Copy every record that appears below, exactly as it stands.

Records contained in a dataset
=== Section Start ===

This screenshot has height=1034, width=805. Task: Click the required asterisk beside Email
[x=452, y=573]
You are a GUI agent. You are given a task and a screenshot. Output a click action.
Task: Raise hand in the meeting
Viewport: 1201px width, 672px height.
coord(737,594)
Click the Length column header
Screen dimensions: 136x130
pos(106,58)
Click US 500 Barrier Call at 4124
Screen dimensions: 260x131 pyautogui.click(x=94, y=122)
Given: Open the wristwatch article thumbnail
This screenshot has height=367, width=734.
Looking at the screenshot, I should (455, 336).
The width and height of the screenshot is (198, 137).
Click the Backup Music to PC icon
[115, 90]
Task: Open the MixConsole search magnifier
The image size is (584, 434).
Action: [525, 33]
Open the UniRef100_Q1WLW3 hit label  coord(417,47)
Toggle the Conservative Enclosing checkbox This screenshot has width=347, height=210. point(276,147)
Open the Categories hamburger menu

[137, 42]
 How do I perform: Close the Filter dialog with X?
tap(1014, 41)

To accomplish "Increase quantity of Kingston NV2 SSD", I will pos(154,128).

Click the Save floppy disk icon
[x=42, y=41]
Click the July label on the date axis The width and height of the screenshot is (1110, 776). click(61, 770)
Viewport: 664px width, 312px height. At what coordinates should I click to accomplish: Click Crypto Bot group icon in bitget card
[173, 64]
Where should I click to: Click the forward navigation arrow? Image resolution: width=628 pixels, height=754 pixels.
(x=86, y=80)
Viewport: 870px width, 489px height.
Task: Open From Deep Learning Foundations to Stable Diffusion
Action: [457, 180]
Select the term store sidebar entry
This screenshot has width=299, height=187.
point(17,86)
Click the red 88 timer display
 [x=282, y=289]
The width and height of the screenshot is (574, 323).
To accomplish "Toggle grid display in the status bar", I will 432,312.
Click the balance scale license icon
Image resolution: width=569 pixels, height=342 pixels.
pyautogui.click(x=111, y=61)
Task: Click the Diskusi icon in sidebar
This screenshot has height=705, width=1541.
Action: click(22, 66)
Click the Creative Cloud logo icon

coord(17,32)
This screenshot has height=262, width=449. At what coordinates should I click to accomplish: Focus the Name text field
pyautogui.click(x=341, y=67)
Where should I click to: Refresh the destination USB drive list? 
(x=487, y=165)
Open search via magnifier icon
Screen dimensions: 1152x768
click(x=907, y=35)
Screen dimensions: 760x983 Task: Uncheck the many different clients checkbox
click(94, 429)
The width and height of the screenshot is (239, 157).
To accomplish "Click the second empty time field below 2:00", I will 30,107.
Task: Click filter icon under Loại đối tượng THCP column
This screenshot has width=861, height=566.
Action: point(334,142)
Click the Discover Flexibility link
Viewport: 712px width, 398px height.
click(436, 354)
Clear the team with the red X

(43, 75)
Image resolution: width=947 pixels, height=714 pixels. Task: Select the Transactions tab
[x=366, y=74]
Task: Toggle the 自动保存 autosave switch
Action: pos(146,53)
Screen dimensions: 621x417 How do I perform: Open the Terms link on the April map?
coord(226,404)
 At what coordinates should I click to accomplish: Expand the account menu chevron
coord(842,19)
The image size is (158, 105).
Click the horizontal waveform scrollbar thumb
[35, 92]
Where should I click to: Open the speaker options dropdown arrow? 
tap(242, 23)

=== Section End ===

§ Completed exercise
This screenshot has height=1034, width=805. Task: Click the required asterisk beside Email
[x=452, y=573]
You are a GUI agent. You are given a task and a screenshot. Output a click action.
Task: Raise hand in the meeting
Viewport: 1201px width, 672px height.
coord(737,594)
Click the Length column header
Screen dimensions: 136x130
pos(106,58)
Click US 500 Barrier Call at 4124
Screen dimensions: 260x131 pyautogui.click(x=94, y=122)
Given: Open the wristwatch article thumbnail
This screenshot has height=367, width=734.
Looking at the screenshot, I should (455, 336).
The width and height of the screenshot is (198, 137).
Click the Backup Music to PC icon
[115, 90]
Task: Open the MixConsole search magnifier
The image size is (584, 434).
Action: [525, 33]
Open the UniRef100_Q1WLW3 hit label  coord(417,47)
Toggle the Conservative Enclosing checkbox This screenshot has width=347, height=210. point(276,147)
Open the Categories hamburger menu

[137, 42]
 How do I perform: Close the Filter dialog with X?
tap(1014, 41)

To accomplish "Increase quantity of Kingston NV2 SSD", I will pos(154,128).

Click the Save floppy disk icon
[x=42, y=41]
Click the July label on the date axis The width and height of the screenshot is (1110, 776). click(61, 770)
Viewport: 664px width, 312px height. At what coordinates should I click to accomplish: Click Crypto Bot group icon in bitget card
[173, 64]
Where should I click to: Click the forward navigation arrow? Image resolution: width=628 pixels, height=754 pixels.
(x=86, y=80)
Viewport: 870px width, 489px height.
Task: Open From Deep Learning Foundations to Stable Diffusion
Action: [457, 180]
Select the term store sidebar entry
This screenshot has width=299, height=187.
point(17,86)
Click the red 88 timer display
 [x=282, y=289]
The width and height of the screenshot is (574, 323).
To accomplish "Toggle grid display in the status bar", I will 432,312.
Click the balance scale license icon
Image resolution: width=569 pixels, height=342 pixels.
pyautogui.click(x=111, y=61)
Task: Click the Diskusi icon in sidebar
This screenshot has height=705, width=1541.
Action: click(22, 66)
Click the Creative Cloud logo icon

coord(17,32)
This screenshot has height=262, width=449. At what coordinates should I click to accomplish: Focus the Name text field
pyautogui.click(x=341, y=67)
Where should I click to: Refresh the destination USB drive list? 
(x=487, y=165)
Open search via magnifier icon
Screen dimensions: 1152x768
click(x=907, y=35)
Screen dimensions: 760x983 Task: Uncheck the many different clients checkbox
click(94, 429)
The width and height of the screenshot is (239, 157).
To accomplish "Click the second empty time field below 2:00", I will 30,107.
Task: Click filter icon under Loại đối tượng THCP column
This screenshot has width=861, height=566.
Action: point(334,142)
Click the Discover Flexibility link
Viewport: 712px width, 398px height.
click(436, 354)
Clear the team with the red X

(43, 75)
Image resolution: width=947 pixels, height=714 pixels. Task: Select the Transactions tab
[x=366, y=74]
Task: Toggle the 自动保存 autosave switch
Action: pos(146,53)
Screen dimensions: 621x417 How do I perform: Open the Terms link on the April map?
coord(226,404)
 At what coordinates should I click to accomplish: Expand the account menu chevron
coord(842,19)
The image size is (158, 105).
Click the horizontal waveform scrollbar thumb
[35, 92]
Where should I click to: Open the speaker options dropdown arrow? 
tap(242, 23)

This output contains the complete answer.